Siswa dan orangtua pun begitu, sebagian dari mereka sibuk membeli handphone baru, dan sebagian sisanya malah kepusingan dengan kedatangan tamu agung yang bernama "tugas baru."
Tugas Maha Berat, Salah Satu Perwujudan Mengajar yang Memberatkan
Anak-anak mengeluh bahwa mereka terus ditimpa oleh tugas-tugas yang maha berat? Agaknya inilah salah satu perwujudan dari cara mengajar yang memberatkan.
Barangkali hadirnya tugas-tugas ini merupakan bagian dari adaptasi guru di era pandemi. Wajar kiranya, sangat-sangat wajar malahan. Mengapa demikian?
Jawabannya sederhana, yaitu kita punya kurikulum. Selama ini, kurikulum yang sejatinya berisikan muatan pembelajaran telah kita jadikan pijakan untuk mengajar. Ada rencana mengajar di sana, ada implementasi, dan ada pula target mengajar.
Kompetensi intinya segini, kompetensi dasarnya ini, ini, dan ini. Semua rencana dan target ini menyatu serta tertuang dalam analisis alokasi waktu. Ada minggu efektif, dan ada minggu tidak efektif, keduanya menjadi dasar bagi guru untuk menuntaskan pembelajaran di setiap semester.

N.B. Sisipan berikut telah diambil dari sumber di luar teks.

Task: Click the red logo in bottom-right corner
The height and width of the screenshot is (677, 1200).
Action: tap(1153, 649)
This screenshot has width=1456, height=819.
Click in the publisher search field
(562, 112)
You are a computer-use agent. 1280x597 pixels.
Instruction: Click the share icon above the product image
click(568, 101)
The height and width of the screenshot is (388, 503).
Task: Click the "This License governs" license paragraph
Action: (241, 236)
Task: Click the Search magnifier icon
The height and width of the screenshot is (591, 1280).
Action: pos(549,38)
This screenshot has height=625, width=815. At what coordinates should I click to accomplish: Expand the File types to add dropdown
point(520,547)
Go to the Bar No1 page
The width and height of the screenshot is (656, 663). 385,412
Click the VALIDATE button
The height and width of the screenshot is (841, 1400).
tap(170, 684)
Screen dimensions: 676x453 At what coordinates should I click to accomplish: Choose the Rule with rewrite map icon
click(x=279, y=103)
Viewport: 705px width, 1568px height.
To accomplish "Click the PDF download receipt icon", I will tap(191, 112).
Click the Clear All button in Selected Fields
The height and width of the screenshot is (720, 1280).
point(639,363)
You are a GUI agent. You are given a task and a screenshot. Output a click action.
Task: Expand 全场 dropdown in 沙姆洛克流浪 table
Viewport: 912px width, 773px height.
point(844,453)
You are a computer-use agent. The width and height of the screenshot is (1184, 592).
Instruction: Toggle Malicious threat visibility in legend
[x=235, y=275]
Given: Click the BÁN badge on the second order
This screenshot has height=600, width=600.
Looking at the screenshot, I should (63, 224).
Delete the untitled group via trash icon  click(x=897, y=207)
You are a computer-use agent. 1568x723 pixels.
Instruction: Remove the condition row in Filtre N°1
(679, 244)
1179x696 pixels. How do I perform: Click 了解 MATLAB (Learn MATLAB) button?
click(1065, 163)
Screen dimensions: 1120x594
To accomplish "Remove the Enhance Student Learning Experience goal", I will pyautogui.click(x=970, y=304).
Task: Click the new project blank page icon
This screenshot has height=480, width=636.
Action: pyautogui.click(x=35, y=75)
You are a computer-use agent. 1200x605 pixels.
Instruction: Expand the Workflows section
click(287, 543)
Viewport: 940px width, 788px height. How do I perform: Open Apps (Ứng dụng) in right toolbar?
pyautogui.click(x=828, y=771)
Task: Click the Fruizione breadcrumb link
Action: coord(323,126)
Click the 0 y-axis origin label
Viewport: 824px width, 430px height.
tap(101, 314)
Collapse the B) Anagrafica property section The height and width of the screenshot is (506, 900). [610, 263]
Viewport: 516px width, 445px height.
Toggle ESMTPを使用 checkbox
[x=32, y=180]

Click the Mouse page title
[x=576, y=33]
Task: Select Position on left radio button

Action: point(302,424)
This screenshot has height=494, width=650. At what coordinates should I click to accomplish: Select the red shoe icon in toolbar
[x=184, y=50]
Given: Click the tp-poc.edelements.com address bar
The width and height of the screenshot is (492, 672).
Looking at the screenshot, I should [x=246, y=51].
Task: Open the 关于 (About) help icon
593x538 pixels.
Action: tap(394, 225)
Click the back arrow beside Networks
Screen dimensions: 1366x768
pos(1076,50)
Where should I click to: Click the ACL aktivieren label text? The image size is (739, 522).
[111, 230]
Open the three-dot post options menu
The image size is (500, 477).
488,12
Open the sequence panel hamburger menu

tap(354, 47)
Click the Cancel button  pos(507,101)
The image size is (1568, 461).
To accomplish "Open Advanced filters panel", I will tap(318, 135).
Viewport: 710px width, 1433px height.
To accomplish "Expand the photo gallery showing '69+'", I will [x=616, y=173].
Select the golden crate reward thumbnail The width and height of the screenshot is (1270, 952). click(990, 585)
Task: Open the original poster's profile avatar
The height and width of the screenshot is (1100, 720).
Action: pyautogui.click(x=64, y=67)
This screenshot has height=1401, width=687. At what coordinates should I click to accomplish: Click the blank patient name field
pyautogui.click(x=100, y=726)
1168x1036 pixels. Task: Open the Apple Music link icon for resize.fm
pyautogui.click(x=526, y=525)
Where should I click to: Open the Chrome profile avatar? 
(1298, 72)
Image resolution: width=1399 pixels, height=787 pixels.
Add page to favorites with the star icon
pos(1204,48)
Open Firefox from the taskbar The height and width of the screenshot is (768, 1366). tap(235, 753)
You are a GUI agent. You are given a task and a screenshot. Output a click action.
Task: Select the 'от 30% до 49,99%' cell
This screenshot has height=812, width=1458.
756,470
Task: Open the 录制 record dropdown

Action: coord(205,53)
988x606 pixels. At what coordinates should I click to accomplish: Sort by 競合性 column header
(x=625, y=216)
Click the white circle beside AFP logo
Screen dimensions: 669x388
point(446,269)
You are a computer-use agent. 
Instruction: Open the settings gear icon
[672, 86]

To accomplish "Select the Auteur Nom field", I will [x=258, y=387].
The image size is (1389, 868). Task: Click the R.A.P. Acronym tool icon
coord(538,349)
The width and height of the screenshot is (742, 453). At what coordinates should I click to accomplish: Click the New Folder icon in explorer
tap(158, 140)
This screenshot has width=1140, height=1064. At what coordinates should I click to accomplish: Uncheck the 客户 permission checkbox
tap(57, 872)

Apakah pembelajarannya harus tuntas?
Kemarin masih ada UN, jadi, kalau tidak tuntas pembelajaran maka anak-anaklah yang rugi. Nanti mereka tak bisa menjawab soal-soal UN maupun ujian sekolah. Hari ini UN tinggal cerita, tapi, rasanya ambisi untuk mengejar ketuntasan kurikulum belumlah sirna.
Mengapa demikian? Hal pertama yang mungkin bisa kita salahkan adalah, padatnya kurikulum pembelajaran. Dalam setiap tahun ada 12-13 bab yang harus dituntaskan oleh anak-anak.
Bahkan, anak SD lebih parah lagi, mereka belajar dengan kurikulum tematik. Seingat saya dalam 1 tahun ada 8-9 tema, dan masing-masing tema dihabiskan dalam waktu 1 bulan.
Tapi, tidak tebal, kok. Saya cek di buku tema 1 kelas 5 SD, jumlah halamannya 272. Belum sampai 300, kan? Hemm. Begitulah kenyataannya. Hadirnya tugas-tugas yang dicap maha berat itu tidaklah semata-mata salah guru. Kurikulumnya padat, otomatis mengajarnya juga harus gesit.
Bukankah saat ini suasana sedang pandemi? Mengapa tidak kita kesampingkan saja yang namanya ketercapaian kurikulum?
Benar, karena keterbatasan waktu, biaya, kesempatan, dan lebih memprioritaskan keamanan maka mengesampingkan ketercapaian kurikulum adalah solusi terbaik.
Namun, faktanya, Komisioner KPAI Retno Listyarti menyebutkan bahwa banyak guru tetap mengejar ketuntasan kurikulum dengan cara memberikan tugas terus-menerus pada siswa mereka selama PJJ.